Proving Demand—At a Price
Let’s talk about demand. This year alone, we sold nearly 2 million pairs of tights. Our B2B partners are showing interest in nearly 10 million units for next year. Let that sink in—10 million units. If only we had the capacity to produce them at the right price. But here’s the catch: proving that demand meant we had to sell our tights at prices far below break-even—whether to consumers or retailers. That’s been our strategy from day one, and while it’s worked to prove the market, it’s also required sacrifices that are hard to explain on a spreadsheet.
Why would we do this? Because proving demand was the only way to secure the funding to build the infrastructure needed to bring costs down. It’s not glamorous, and it’s not easy. Every day feels like walking a tightrope. But now, with demand proven, the final piece of the puzzle is scaling up fiber production to meet that demand.
We are so, so close. We’re just quarters away from profitability, assuming we can scale our fiber production. But here’s the hard truth: not once in this company’s history have we had the luxury of simply focusing on operating. Every fundraise is hand-to-mouth. Every dollar has to stretch further than seems reasonable. And let me tell you, that’s exhausting.
The Big Picture
But this isn’t just about tights. Our vision goes far beyond that. We’re working on:
• Supercritical CO2 and subcritical water recycling technology that could recycle the world’s textiles at scale.
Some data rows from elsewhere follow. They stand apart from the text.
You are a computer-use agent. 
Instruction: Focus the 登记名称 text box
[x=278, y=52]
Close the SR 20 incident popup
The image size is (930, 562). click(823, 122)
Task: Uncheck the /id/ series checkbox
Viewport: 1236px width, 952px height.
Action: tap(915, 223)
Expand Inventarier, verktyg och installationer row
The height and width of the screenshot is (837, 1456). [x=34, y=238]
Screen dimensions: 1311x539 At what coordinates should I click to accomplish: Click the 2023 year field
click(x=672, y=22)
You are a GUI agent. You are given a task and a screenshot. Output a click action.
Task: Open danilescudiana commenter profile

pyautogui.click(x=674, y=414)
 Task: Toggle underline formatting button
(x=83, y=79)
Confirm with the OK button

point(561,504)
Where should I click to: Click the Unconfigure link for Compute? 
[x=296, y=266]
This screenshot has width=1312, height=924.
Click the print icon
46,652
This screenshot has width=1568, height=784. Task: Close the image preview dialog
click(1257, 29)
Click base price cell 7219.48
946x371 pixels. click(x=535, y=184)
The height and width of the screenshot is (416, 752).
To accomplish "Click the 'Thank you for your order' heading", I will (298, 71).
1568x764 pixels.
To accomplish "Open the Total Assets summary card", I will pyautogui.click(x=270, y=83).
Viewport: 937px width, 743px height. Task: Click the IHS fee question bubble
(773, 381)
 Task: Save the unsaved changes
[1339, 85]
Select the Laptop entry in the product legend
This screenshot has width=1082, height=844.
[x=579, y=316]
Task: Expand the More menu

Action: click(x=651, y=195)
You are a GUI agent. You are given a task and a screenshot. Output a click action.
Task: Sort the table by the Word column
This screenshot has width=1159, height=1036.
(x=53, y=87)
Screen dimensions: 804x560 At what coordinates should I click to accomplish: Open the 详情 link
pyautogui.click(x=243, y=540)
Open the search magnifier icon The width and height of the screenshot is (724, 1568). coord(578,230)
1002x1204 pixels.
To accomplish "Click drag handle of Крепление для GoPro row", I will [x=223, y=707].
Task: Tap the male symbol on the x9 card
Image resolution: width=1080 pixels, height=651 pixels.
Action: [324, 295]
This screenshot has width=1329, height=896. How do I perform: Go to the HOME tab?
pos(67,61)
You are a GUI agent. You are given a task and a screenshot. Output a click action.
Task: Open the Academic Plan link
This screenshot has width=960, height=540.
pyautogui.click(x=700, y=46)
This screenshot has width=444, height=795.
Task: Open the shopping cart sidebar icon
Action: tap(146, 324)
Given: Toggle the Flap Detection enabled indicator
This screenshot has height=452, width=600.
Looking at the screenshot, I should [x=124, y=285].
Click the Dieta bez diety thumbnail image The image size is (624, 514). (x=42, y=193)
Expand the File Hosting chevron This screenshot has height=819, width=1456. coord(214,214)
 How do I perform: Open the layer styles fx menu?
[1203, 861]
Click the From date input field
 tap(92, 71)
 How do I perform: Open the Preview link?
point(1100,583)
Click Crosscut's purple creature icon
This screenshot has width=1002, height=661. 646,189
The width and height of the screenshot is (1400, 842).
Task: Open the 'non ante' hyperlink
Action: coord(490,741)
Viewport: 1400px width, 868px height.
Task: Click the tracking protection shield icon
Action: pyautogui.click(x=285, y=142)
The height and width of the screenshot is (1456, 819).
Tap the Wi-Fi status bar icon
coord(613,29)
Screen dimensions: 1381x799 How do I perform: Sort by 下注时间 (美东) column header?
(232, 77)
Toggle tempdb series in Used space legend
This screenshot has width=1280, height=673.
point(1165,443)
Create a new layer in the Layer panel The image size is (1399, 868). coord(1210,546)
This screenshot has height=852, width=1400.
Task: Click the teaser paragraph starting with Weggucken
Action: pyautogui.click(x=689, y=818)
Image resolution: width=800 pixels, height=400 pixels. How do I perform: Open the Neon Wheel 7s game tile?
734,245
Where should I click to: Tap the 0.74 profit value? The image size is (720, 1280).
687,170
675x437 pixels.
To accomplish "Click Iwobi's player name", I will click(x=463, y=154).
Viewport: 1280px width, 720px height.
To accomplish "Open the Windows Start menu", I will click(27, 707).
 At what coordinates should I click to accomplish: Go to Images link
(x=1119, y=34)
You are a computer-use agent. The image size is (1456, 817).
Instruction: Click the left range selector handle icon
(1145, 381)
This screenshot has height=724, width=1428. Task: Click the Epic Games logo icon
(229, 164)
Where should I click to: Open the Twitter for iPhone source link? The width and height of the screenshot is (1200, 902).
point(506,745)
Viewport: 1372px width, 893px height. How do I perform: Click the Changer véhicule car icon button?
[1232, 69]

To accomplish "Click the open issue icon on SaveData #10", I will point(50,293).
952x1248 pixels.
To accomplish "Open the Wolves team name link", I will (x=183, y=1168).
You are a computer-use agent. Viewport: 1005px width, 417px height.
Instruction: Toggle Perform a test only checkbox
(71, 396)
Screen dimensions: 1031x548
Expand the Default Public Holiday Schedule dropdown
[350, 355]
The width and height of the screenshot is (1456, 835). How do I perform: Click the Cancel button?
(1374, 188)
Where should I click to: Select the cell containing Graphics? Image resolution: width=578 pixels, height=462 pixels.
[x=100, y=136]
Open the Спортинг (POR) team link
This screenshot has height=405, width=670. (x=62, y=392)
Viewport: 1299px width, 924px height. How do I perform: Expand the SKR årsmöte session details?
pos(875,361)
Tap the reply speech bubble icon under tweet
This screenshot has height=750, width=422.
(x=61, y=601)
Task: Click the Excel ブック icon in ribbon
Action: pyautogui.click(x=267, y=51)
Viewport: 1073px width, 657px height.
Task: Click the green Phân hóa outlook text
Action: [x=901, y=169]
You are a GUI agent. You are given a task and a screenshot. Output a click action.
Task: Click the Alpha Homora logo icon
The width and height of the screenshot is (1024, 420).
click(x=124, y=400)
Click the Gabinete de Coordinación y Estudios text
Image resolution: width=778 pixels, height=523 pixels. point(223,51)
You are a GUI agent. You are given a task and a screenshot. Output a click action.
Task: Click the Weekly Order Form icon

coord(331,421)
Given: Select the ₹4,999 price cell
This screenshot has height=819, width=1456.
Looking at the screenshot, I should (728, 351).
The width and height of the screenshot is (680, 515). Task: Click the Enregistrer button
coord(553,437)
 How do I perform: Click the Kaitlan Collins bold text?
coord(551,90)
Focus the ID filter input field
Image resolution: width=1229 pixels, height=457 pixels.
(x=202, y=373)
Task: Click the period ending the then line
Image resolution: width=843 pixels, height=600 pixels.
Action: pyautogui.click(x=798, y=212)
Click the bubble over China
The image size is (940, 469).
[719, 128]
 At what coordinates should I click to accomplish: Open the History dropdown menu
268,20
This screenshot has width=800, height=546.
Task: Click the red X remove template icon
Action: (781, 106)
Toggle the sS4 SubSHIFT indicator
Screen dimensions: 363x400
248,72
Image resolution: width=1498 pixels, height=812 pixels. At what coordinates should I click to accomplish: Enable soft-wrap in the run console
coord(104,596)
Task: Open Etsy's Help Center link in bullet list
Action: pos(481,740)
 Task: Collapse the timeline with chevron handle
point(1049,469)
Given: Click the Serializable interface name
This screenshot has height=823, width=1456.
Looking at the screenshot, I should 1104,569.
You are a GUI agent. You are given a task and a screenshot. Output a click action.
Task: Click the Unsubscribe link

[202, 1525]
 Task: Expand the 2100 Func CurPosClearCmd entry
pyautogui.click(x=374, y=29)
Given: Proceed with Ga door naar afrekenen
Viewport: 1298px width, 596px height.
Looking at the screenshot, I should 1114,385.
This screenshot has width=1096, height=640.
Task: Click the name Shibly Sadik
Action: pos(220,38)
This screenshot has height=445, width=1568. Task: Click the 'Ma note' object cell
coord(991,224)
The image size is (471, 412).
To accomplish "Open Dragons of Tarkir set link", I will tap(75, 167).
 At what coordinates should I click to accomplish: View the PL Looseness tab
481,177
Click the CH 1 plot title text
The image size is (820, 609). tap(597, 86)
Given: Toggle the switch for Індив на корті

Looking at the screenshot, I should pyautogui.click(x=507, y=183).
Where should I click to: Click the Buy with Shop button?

• A spandex replacement that would be the first recyclable elastane.
• Industry-changing software that enables full traceability in the apparel supply chain.
• Automation projects that will make our production globally competitive.
These aren’t “nice-to-haves.” They’re the future of the textile industry. But bringing these ideas to life takes time, money, and a willingness to bet on the long game. And that’s before we even start talking about scaling this model to Europe and Asia, which will require its own significant investment.
Why Recognition Matters
So why do I care when brands that aren’t doing this hard work get touted as innovative? Because real innovators—the ones building the future—are often overlooked. As Ali Rowghani, former CFO of Twitter, once told me on a call, “Sheertex has more in common with rocket-building companies and supersonic jets than traditional consumer businesses.” The economics are similar. The challenges are similar. The stakes are just as high. We are building a platform—the infrastructure for a transformative future in manufacturing—and that takes time. I’ve struggled to get the world to see this. But I need the world to see this.
Finding My Voice
If you know me in person, you know I’m brutally honest. But I’ve been holding back online. The idea of being taken down when I’ve already been pushed to my limits felt unbearable. But something has changed. We have brought Sheertex so far, and I am now more convinced than ever that what we’re doing matters. I’ve found my voice. If we go down, we will go down fighting. And if we succeed? We will have changed the game.
Building Surface Area for Luck
Dalton Caldwell calls it “building a surface area for luck.” That’s what I’m doing by putting this out there. Maybe, just maybe, someone reading this can help. Someone who can get us off this tightrope and onto the fast track to tipping the inflection point. Someone who can help us become the model for what Western manufacturing can and should be.
The Call to Action
I believe in this company and this mission with everything I have. But belief alone won’t cut it. We need you—our consumers, our partners, our investors—to believe too. Buy the tights. Tell the story. Advocate for this moonshot. Scream from the rooftops not just that this matters, but that the work matters—that building platforms matters. Because without collective action, the systems that need to change won’t. And we can’t afford to fail.